Ces derniers jours diverses déclarations ont porté sur les allocations familiales, sous prétexte d’équilibrer le budget. Maladie, retraite, allocation familiale : aucune branche de la Sécurité sociale n'échappe au vaste chantier de démolition généralisée de cet acquis fondamental né du rapport de force de 1945. Il est préparé par une multitude de rapports et une vaste tentative de conditionnement de l'opinion publique.

Il s’agit en réalité d’imposer encore plus d'austérité et de baisser les salaires.

Les cotisations d’allocations familiales, comme toutes les cotisations sociales, font parties du salaire. Les patrons sont déjà exonérés des cotisations familiales sur les salaires jusqu’à 1,6 fois le SMIC (2288 € bruts) et l’Accord National Interprofessionnel (ANI) prévoit de nouvelles exonérations.
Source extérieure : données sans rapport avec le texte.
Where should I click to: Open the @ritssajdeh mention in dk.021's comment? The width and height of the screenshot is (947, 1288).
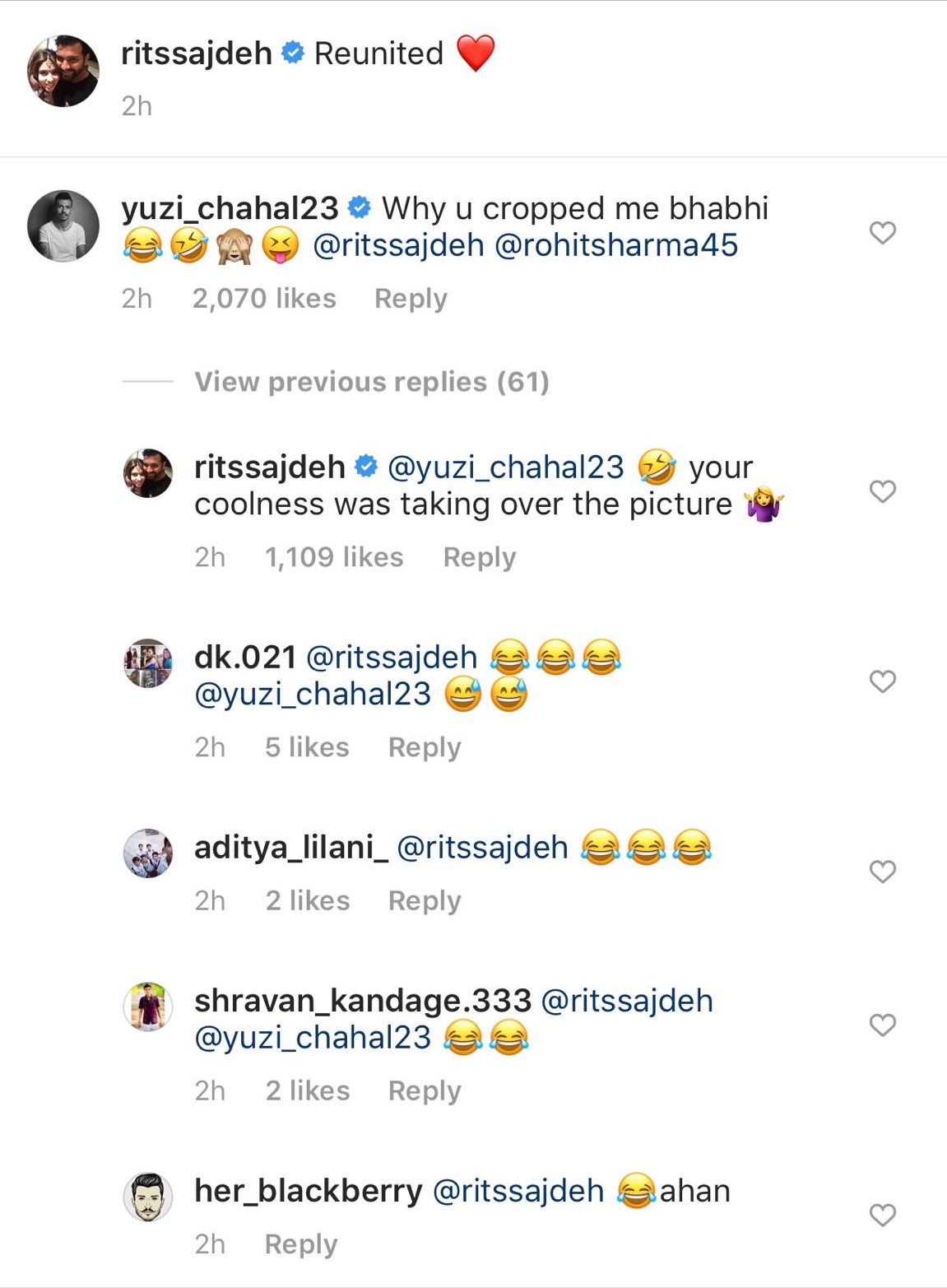tap(392, 656)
Vouloir imposer les allocations familiales (Bertrand Fragonard chargé d’un rapport sur les Allocations familiales en est un fervent partisan) c’est une ponction supplémentaire sur les salaires.

La proposition de mettre sous condition de ressources l'attribution des allocations familiales (un quart des prestations le sont déjà), ou de les plafonner, est refusée à juste titre par la plupart des associations familiales. Et quelle limite fixer ? Ce plafond baissera chaque fois qu’il faudra « faire des économies ». C’est préparer l’extension de cette mesure à l’ensemble de la Sécurité sociale et la transformer en un système d’assistance aux plus démunis, le recours pour le reste de la population devenant l’assurance privée.

Pour le NPA les allocations familiales doivent rester universelles, s’appliquer dès le premier enfant et être financées par les cotisations sociales dites patronales. C’est la fiscalité qui devrait permettre de réduire les inégalités. Mais actuellement celle-ci favorise les foyers les plus riches, notamment grâce au quotient familial qui doit donc être supprimé.